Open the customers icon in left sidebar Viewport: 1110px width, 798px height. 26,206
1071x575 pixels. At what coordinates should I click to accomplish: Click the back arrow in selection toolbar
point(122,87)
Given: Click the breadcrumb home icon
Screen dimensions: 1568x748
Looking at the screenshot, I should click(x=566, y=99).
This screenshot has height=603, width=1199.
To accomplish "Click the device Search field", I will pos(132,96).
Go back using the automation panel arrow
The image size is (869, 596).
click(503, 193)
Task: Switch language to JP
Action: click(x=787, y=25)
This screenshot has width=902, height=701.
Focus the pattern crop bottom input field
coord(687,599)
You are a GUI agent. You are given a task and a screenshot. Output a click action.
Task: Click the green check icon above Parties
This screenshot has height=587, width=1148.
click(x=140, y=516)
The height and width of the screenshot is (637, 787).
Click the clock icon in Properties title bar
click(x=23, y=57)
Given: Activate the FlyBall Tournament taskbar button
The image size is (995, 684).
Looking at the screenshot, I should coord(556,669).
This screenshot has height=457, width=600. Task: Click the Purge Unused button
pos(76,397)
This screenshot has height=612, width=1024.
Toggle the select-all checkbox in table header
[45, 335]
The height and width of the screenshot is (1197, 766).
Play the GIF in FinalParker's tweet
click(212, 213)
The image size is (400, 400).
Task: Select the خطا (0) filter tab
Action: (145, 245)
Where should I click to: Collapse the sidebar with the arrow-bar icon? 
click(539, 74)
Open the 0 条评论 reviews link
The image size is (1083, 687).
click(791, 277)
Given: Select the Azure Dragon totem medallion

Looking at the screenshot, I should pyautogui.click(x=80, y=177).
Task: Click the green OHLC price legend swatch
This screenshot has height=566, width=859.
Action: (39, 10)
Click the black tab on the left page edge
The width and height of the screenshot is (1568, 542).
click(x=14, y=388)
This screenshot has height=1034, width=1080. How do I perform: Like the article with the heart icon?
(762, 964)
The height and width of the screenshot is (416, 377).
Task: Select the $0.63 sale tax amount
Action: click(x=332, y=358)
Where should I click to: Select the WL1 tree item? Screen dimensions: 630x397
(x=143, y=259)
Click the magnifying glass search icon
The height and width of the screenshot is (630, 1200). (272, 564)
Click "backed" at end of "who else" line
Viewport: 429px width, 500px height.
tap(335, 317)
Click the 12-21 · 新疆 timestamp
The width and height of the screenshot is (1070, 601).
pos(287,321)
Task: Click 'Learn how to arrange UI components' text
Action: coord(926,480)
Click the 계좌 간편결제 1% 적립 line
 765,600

★ ★ ★ ★ ★ ★ ★

# Instructions for the task
Each line from the top of the material above, through the one that contains "Given: Click the breadcrumb home icon", should be restated word for word.

# Result
Open the customers icon in left sidebar Viewport: 1110px width, 798px height. 26,206
1071x575 pixels. At what coordinates should I click to accomplish: Click the back arrow in selection toolbar
point(122,87)
Given: Click the breadcrumb home icon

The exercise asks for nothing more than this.